### Instructions for the task
Copy the portion of the comments on Reddit's API and the Apollo app starting at "At least, they" and ending at "than casual users.", word for word.

-------- Excerpt provided

However, it's not really clear what an "average" user is. Maybe it's diluted by a bunch of users who only use it for a few minutes per day.

At least, they claimed Apollo is inefficient. I'd like to see some specifics of that, since I'm skeptical. I have written a few Reddit bots, and while the API is weird in some ways, it's pretty straightforward, and I don't see how it's possible to be significantly more or less efficient while doing the same fundamental task. I'm inclined to believe that it's just users of different activity levels until proven otherwise.

Maybe it's diluted by a bunch of users who only use it for a few minutes per day.

I strongly suspect this is it. API requests are measured in exact numbers, so a reddit addict that spends 10 hours a day scrolling on Apollo will rack up roughly an OOM more request cost than a causal user that spends an hour or less scrolling on RIF. I'd hazard a guess that heavier users may prefer a different interface than casual users.

I'm coming around to the idea that the free+advertising model was the internet's original sin. A site like Reddit, maybe the largest and second most trusted repository of human text on the internet, apparently can't make money.

----------------
-------- Supplied information

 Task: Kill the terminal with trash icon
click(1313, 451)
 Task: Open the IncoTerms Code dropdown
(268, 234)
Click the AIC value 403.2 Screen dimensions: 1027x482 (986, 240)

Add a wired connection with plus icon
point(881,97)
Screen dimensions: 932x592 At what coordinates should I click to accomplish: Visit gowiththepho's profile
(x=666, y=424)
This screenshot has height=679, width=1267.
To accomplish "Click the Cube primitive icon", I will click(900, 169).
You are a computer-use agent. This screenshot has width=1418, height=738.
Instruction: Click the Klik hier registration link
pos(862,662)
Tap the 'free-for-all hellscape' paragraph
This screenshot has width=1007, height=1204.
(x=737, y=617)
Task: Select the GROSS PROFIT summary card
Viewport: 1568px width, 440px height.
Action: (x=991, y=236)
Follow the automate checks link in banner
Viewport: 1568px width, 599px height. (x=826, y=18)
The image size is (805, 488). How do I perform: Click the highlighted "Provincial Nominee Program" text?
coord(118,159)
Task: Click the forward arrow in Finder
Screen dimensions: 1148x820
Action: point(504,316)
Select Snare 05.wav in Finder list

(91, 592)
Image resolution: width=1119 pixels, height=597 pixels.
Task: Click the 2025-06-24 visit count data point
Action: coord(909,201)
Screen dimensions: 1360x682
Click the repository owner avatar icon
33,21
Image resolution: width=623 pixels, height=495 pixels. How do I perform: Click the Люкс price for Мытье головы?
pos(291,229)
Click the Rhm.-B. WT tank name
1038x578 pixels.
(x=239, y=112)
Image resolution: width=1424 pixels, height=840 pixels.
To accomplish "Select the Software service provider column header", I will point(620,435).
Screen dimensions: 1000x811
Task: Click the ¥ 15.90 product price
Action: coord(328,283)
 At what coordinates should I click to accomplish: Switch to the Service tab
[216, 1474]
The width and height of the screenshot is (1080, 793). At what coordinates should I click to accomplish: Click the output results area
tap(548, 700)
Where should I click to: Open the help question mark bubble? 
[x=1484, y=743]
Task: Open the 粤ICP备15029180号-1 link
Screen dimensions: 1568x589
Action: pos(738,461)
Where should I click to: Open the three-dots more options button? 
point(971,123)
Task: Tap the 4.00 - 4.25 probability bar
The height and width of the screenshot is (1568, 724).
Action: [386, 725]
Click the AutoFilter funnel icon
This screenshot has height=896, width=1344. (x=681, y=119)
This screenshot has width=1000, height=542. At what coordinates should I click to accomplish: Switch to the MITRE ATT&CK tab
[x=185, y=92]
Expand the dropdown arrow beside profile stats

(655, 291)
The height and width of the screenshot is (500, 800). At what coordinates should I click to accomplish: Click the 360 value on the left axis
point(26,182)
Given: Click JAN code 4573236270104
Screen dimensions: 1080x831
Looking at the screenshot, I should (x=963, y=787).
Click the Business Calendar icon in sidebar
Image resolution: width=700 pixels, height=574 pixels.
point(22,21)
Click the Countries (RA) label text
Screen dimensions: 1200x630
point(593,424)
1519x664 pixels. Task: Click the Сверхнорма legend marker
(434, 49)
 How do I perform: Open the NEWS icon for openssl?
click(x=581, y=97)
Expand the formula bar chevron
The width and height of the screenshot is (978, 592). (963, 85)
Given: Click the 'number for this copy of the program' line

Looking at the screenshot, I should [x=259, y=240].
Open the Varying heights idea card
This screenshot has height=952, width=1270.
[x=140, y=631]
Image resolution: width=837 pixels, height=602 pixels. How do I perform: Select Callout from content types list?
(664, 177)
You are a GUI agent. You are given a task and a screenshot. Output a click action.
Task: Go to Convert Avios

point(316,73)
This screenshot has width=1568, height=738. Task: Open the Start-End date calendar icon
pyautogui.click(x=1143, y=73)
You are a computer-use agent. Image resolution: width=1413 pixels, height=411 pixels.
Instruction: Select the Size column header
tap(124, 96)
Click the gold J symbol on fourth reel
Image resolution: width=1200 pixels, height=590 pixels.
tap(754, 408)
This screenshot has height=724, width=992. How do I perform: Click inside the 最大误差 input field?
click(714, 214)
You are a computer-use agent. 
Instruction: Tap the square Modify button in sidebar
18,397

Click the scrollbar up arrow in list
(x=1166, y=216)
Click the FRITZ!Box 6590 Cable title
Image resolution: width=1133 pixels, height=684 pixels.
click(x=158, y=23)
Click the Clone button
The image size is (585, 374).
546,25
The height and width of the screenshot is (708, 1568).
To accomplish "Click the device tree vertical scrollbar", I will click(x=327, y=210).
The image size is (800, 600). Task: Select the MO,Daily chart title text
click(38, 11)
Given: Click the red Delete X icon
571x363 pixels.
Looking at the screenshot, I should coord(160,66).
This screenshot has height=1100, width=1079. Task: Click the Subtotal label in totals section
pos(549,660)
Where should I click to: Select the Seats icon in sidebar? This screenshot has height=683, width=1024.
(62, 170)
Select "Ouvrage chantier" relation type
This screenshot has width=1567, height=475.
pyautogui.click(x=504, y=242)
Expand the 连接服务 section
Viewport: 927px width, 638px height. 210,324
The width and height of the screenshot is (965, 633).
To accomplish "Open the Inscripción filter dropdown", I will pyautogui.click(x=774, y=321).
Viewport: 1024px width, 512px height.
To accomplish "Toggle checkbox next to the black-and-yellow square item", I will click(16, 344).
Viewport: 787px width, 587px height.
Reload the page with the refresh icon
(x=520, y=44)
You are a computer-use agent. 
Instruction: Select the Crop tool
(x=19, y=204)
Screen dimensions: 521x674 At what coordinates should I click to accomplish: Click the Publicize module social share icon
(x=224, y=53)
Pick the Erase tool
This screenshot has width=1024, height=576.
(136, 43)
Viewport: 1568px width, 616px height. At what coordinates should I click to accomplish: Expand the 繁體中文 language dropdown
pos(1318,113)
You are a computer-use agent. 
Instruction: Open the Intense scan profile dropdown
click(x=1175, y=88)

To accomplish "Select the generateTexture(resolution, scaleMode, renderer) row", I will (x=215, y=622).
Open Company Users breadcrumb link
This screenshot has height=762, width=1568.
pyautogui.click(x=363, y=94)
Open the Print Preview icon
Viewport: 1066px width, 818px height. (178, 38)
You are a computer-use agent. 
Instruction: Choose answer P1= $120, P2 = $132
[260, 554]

----------------

### Answer area
At least, they claimed Apollo is inefficient. I'd like to see some specifics of that, since I'm skeptical. I have written a few Reddit bots, and while the API is weird in some ways, it's pretty straightforward, and I don't see how it's possible to be significantly more or less efficient while doing the same fundamental task. I'm inclined to believe that it's just users of different activity levels until proven otherwise.

Maybe it's diluted by a bunch of users who only use it for a few minutes per day.

I strongly suspect this is it. API requests are measured in exact numbers, so a reddit addict that spends 10 hours a day scrolling on Apollo will rack up roughly an OOM more request cost than a causal user that spends an hour or less scrolling on RIF. I'd hazard a guess that heavier users may prefer a different interface than casual users.